Information supplied →
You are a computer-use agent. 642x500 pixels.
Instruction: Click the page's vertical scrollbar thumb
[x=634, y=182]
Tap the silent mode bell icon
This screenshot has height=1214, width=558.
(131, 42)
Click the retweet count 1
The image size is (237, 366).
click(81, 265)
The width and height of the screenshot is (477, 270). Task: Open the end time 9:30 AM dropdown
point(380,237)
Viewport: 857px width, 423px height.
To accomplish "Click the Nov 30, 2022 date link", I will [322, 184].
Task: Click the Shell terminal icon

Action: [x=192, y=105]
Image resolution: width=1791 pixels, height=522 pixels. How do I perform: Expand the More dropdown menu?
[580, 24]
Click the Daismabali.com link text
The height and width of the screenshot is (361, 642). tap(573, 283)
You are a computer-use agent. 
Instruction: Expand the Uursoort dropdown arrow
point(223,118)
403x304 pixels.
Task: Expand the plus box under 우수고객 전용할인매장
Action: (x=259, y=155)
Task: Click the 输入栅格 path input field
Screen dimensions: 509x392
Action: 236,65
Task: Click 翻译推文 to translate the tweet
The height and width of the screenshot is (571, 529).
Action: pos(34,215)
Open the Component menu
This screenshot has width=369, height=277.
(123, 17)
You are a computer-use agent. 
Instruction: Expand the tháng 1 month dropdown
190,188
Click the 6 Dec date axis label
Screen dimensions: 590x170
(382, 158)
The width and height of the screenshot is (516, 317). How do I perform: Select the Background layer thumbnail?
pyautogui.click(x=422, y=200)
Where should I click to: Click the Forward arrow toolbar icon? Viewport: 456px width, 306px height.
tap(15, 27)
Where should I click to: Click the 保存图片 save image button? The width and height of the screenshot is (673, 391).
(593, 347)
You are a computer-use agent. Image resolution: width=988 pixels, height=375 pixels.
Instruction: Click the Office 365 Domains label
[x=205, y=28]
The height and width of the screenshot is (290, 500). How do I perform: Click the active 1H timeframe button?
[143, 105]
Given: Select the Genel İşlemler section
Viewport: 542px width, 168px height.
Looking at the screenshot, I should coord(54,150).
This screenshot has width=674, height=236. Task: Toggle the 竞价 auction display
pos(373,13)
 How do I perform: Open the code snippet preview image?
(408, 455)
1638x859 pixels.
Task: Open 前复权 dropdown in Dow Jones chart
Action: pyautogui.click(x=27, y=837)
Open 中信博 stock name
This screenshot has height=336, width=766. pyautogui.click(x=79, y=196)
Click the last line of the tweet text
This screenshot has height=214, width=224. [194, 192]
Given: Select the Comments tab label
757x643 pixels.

Goal of the exercise → Please write out, exactly as they appear above, only the lines in the stretch from the line with "The height and width of the screenshot is (571, 529)." through the line with "Click the 6 Dec date axis label".

Task answer →
The height and width of the screenshot is (571, 529).
Action: pos(34,215)
Open the Component menu
This screenshot has width=369, height=277.
(123, 17)
You are a computer-use agent. 
Instruction: Expand the tháng 1 month dropdown
190,188
Click the 6 Dec date axis label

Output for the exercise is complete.